写真の裏には、小さな文字で記されていた。
《人族とドワーフの合同建築プロジェクト 成功の記念に》
「ライアン殿」
振り返ると、レイチェルが立っていた。
「その写真、気になりますか?」
「はい。実は...」
ライアンは、自分の出自について語り始める。
しかし、レイチェルは優しく頷いていた。
「知っていましたよ。あなたのお祖父様のことは」
「え?」
「王妃様も、よくお話しされていました」
レイチェルは、古い記録を取り出す。
「月光の湯は、最初から種族を超えた協力の象徴だったのです」
記録には、建設に関わった職人たちの名前が。
人族、ドワーフ、そして他の種族たち。
皆が力を合わせ、一つの夢を形にしていた。
「殿下は」
レイチェルの声が続く。
「あなたの中にある、その誇りに気付いていたのでしょうね」
(誇り...)
ライアンの胸に、温かなものが広がる。
自分でも気付かなかった、深い想い。
それを、アイリスは見抜いていた。
「私にも、できることがあるはず」
ライアンは、書庫の別の棚へと歩み寄る。
建築技術に関する古文書、種族間の取引記録、
そして、温泉療法の研究書。
「レイチェル殿」
ライアンの声が、強い意志を帯びる。
「商務会議の準備に、私からも提案を」
***
「殿下」
執務室のアイリスの前に、ライアンが一束の資料を差し出す。
「これは?」
「はい。

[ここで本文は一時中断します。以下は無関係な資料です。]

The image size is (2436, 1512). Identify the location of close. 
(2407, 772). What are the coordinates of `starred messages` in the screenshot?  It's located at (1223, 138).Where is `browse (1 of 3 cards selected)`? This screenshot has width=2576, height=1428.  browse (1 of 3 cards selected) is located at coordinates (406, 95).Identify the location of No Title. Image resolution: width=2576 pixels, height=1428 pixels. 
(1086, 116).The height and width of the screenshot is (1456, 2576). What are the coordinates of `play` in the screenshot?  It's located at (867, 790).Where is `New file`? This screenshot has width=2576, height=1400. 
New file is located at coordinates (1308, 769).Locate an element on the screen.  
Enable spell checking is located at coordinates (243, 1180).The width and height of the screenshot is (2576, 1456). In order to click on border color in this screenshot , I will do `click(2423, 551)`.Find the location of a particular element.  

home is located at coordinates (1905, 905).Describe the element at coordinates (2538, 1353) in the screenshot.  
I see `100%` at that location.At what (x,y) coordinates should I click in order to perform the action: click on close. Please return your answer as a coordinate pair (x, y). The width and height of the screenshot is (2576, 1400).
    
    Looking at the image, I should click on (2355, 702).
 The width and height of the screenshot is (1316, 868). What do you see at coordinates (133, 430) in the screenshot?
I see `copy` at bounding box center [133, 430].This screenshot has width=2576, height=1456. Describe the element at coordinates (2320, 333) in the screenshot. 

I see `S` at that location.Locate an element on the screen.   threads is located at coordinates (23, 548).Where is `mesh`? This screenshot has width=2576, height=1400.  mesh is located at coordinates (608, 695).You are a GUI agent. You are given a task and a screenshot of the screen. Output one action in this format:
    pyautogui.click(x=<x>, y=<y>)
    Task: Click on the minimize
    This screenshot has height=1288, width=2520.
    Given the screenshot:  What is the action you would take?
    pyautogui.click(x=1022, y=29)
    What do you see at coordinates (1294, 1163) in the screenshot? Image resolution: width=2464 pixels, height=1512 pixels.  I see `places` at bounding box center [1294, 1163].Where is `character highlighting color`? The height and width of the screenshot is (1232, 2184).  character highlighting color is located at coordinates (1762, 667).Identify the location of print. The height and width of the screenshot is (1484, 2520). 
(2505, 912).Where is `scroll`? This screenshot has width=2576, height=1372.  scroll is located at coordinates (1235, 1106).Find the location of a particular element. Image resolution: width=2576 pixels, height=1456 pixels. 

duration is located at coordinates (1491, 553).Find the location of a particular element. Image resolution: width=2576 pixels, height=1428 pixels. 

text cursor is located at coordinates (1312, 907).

種族間の技術交流に関する、過去の記録です」
そこには、驚くべき事実が記されていた。
月光の湯の建設を機に、
人族とドワーフの建築技術が融合し、
新しい様式が生まれていた事実。
「そして、これを」
祖父の残した技術記録。
ドワーフと人族、双方の特徴を活かした
独自の建築手法の詳細が記されている。
「ライアン...」
「この技術を、新しい月光の湯にも」
アイリスの目が輝く。
「素晴らしい提案です」
水晶が、かすかに光を放つ。
湯けむりが、二人の周りを優しく包み込む。
「私も」
ライアンは、真っ直ぐにアイリスを見つめる。
「殿下の夢の実現に、全ての力を」
その時、執務室の扉が開く。
「殿下、商務会議の準備が」
クライブが入ってきて、場の空気に気付く。
「...何か、良い物が見つかりましたか?」
「ええ」
アイリスは、満面の笑みを浮かべる。
「最高の切り札です」
レイチェルは、その様子を見守りながら、
小さく微笑む。
(王妃様)
(きっと、これが正しい形なのですね)
朝日が執務室を明るく照らし、
新しい一日の始まりを告げていた。
商務会議まで、あと僅か。
しかし、もう迷いはない。
二人の中で、確かな絆が、
新しい力となって輝いていた。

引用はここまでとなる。